::: PAGE EXCERPT :::

But the NHL department of player safety is not the NHL department of pre-crime. It can’t suspend players based on what their actions might lead to in the future. Nor can it take an incident that doesn’t rise to the level of a suspension and retrofit it as a way to ban Tom Wilson just because the majority of fans and pundits are trying to will it into existence, because he’s already been suspended five times and they want him out of the league.
Wilson was fined $5,000 for punching New York Rangers forward Pavel Buchnevich in the back of the head on Monday night while he was face down on the ice. Buchnevich became entangled with Capitals goalie Vitek Vanecek, and Wilson went after him. Rangers center Ryan Strome pulled Wilson off his teammate, and Wilson began engaging with him. Rangers forward Artemi Panarin jumped on Wilson’s back to pull him off Strome. Wilson responded by flipping Panarin to the ice, which the Rangers said caused an injury that will keep the star winger out of their final three games.

::: MATERIAL PROVIDED :::

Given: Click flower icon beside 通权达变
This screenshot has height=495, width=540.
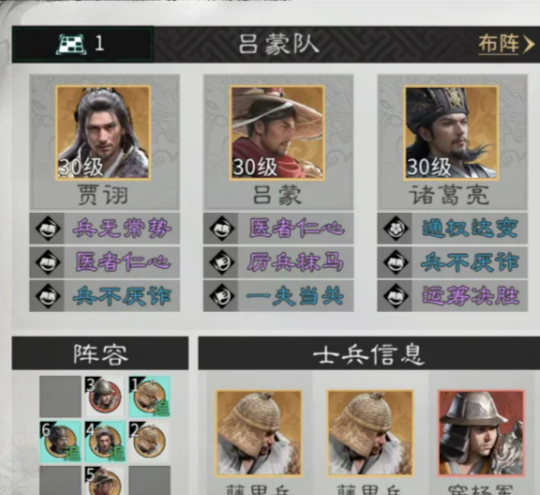Looking at the screenshot, I should [x=396, y=228].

:::

TASK REQUIREMENTS:
(a) In the hockey excerpt, swap "fans and pundits" for "fans and commentators" in the part that opens with "But the NHL" and closes with "of the league.", then write out that part.
(b) According to the hockey excerpt, how much was Wilson fined for punching Pavel Buchnevich?
(c) Which players are named in the hockey excerpt?

ANSWERS FOR THIS EXERCISE:
(a)
But the NHL department of player safety is not the NHL department of pre-crime. It can’t suspend players based on what their actions might lead to in the future. Nor can it take an incident that doesn’t rise to the level of a suspension and retrofit it as a way to ban Tom Wilson just because the majority of fans and commentators are trying to will it into existence, because he’s already been suspended five times and they want him out of the league.

(b) $5,000

(c) Tom Wilson, Pavel Buchnevich, Vitek Vanecek, Ryan Strome, Artemi Panarin